Frage: Ist die Kleine mit 7 nicht schon fast ein bißchen "alt" für ein typisches Fieberkrampf-Kind?
Und gebt ihr da wirklich Pädi-Lösungen? Das ist doch kein Säuger... und nach dem, was Du schreibst, ist sie ja nicht völlig trocken wegen 3 Tagen Gastroenteritis, sondern gut beeinander abgesehen vom Fieber und vom Fieberkrampf.

Dr.Benni-Baer
26.07.2007, 10:17
Es muss natürlich keine Päd-Lösug sein... Eine Ringer tut es auch... Und - liebe Katja - Du hast allen Nägeln die Köpfe platt gehauen!

Ja, dabehalten und überwachen.

Ja, Ursache des Fiebers sicher abklären und wie beschrieben therapieren.

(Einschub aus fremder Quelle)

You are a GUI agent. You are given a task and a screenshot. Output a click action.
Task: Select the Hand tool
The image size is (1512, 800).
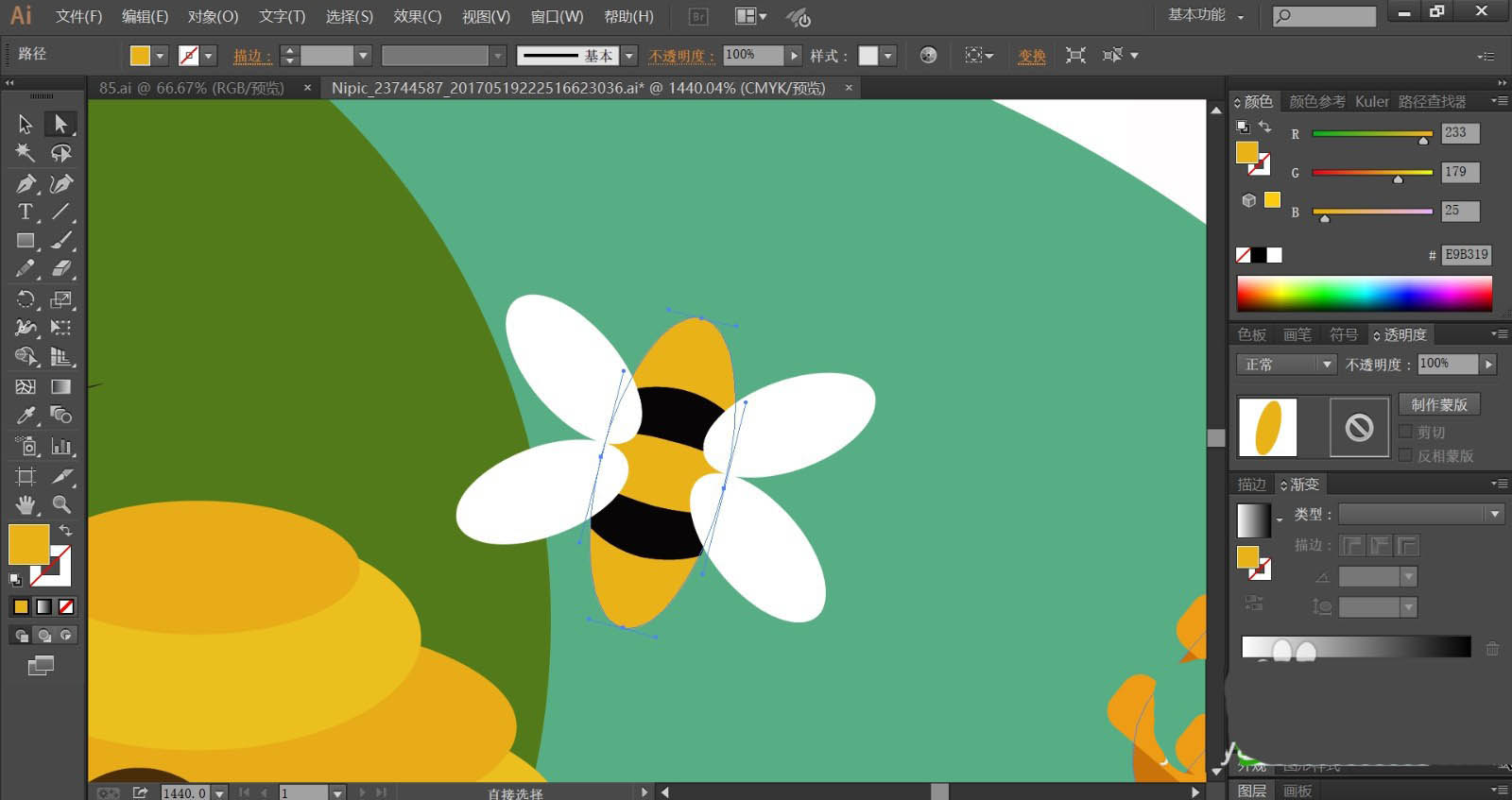tap(26, 504)
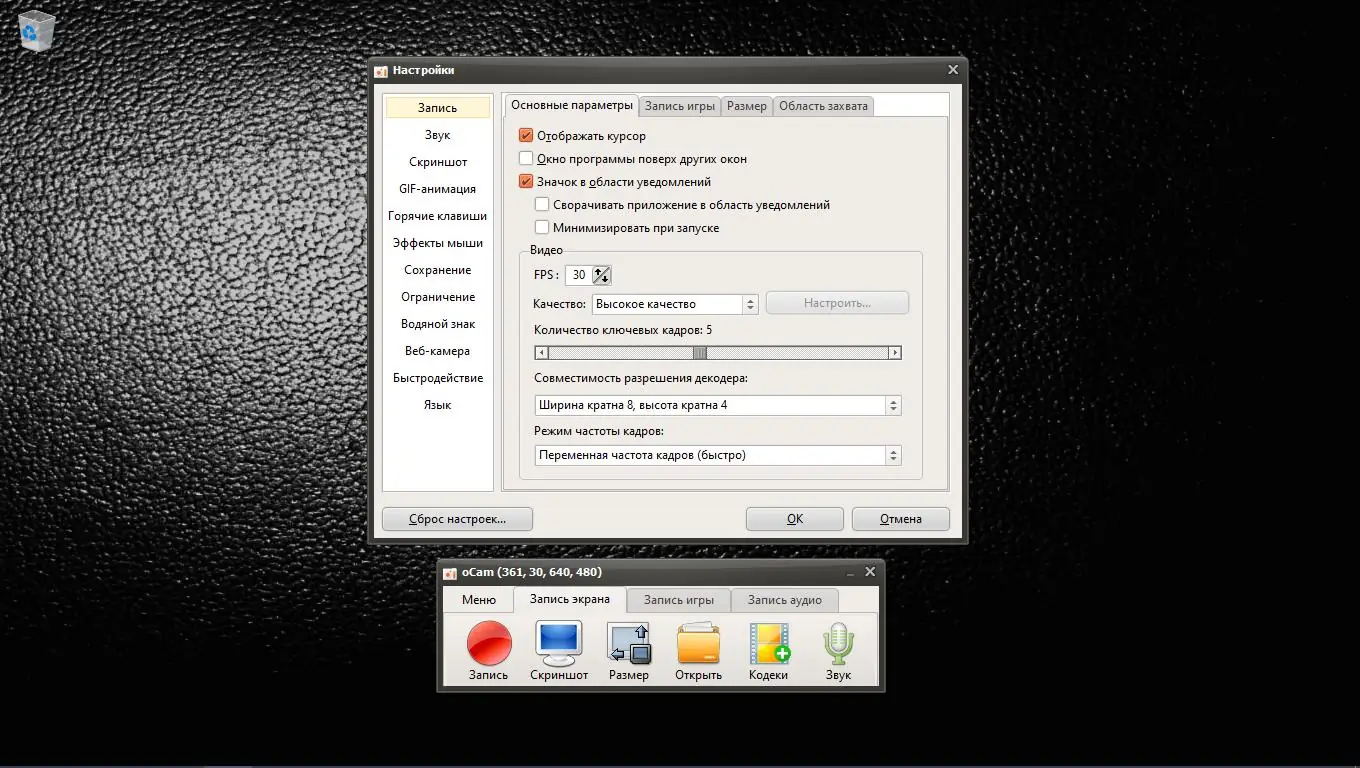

Ja, die Patientin ist tatsächlich per definitionem ein wenig zu alt für einen Fieberkrampf. Dennoch hatte sie einen. Alle Krämpfe bei Fieber von Kindern zwischen einem und sechs Jahren, die nicht länger als 15 Minuten dauern werden als unkompliziert bezeichnet. Eine Indikation zur Bildgebung ist da bei Erstauftreten nicht zwingend empfohlen. Im fieberfreien Intervall (mittlerweile wird nicht mal mehr das FIEBERFREI unbedingt benötigt, macht die Diagnostik aber einfacher) wird ein ambulantes EEG durchgeführt - kann ja durchaus sein dass eine Veranlagung zur Epilepsie besteht, die durch das Fieber getriggert wurde.
In unserem Fall haben wir durch die Dauer und das Alter der Patientin einen zweifach "grenzwertig" komplizierten Fieberkrampf. Wir würden die Patientin beim Pädneurologen vorstellen und in Absprache mit ihm ggf. doch noch weitere Diagnostik betreiben... hängt dann vom Einzelfall ab - und dem Chef!;)

Als letzte Frage bleibt noch folgende: Prophylaxe mit Diazepam oder nicht?

RS-USER-Schädelspalter
26.07.2007, 20:56
Original geschrieben von Dr.Benni-Baer
Als letzte Frage bleibt noch folgende: Prophylaxe mit Diazepam oder nicht?
Als Pädiatrie-Stümper würde ich das davon abhängig machen, wie gut sich das Fieber senken läßt.
Mein Vorschlag: Blutkultur, Metamizol Supp (wieviel? vielleicht so 250mg?) und dann ein Penicillin mit Lakamasehemmer evtl. mit einem Makrolid.